• _TASK TO COMPLETE_: Write out the data exactly, every line included.

• _RECORDS TO USE_:
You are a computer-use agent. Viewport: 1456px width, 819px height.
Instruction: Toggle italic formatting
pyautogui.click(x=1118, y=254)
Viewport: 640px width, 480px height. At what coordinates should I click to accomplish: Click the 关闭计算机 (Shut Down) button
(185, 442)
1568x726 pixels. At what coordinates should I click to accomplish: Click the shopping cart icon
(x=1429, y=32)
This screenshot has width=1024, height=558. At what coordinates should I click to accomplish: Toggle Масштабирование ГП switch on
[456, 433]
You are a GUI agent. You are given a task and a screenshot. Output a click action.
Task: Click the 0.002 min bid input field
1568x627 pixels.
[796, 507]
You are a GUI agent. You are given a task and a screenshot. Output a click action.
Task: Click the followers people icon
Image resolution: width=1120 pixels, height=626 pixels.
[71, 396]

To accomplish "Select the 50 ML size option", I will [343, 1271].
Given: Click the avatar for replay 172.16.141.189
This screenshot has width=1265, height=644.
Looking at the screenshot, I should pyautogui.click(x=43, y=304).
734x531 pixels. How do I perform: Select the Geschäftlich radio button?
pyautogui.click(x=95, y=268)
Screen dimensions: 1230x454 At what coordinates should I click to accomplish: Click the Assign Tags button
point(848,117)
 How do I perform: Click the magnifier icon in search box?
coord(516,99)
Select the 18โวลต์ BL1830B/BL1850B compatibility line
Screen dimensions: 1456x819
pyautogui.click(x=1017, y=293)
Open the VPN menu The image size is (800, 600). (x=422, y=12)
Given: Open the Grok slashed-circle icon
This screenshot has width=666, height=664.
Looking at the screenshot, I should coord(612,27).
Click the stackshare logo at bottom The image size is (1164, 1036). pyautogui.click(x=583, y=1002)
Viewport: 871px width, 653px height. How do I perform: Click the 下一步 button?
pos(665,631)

• _TASK RESPONSE_:
You are a computer-use agent. Viewport: 1456px width, 819px height.
Instruction: Toggle italic formatting
pyautogui.click(x=1118, y=254)
Viewport: 640px width, 480px height. At what coordinates should I click to accomplish: Click the 关闭计算机 (Shut Down) button
(185, 442)
1568x726 pixels. At what coordinates should I click to accomplish: Click the shopping cart icon
(x=1429, y=32)
This screenshot has width=1024, height=558. At what coordinates should I click to accomplish: Toggle Масштабирование ГП switch on
[456, 433]
You are a GUI agent. You are given a task and a screenshot. Output a click action.
Task: Click the 0.002 min bid input field
1568x627 pixels.
[796, 507]
You are a GUI agent. You are given a task and a screenshot. Output a click action.
Task: Click the followers people icon
Image resolution: width=1120 pixels, height=626 pixels.
[71, 396]

To accomplish "Select the 50 ML size option", I will [343, 1271].
Given: Click the avatar for replay 172.16.141.189
This screenshot has width=1265, height=644.
Looking at the screenshot, I should pyautogui.click(x=43, y=304).
734x531 pixels. How do I perform: Select the Geschäftlich radio button?
pyautogui.click(x=95, y=268)
Screen dimensions: 1230x454 At what coordinates should I click to accomplish: Click the Assign Tags button
point(848,117)
 How do I perform: Click the magnifier icon in search box?
coord(516,99)
Select the 18โวลต์ BL1830B/BL1850B compatibility line
Screen dimensions: 1456x819
pyautogui.click(x=1017, y=293)
Open the VPN menu The image size is (800, 600). (x=422, y=12)
Given: Open the Grok slashed-circle icon
This screenshot has width=666, height=664.
Looking at the screenshot, I should coord(612,27).
Click the stackshare logo at bottom The image size is (1164, 1036). pyautogui.click(x=583, y=1002)
Viewport: 871px width, 653px height. How do I perform: Click the 下一步 button?
pos(665,631)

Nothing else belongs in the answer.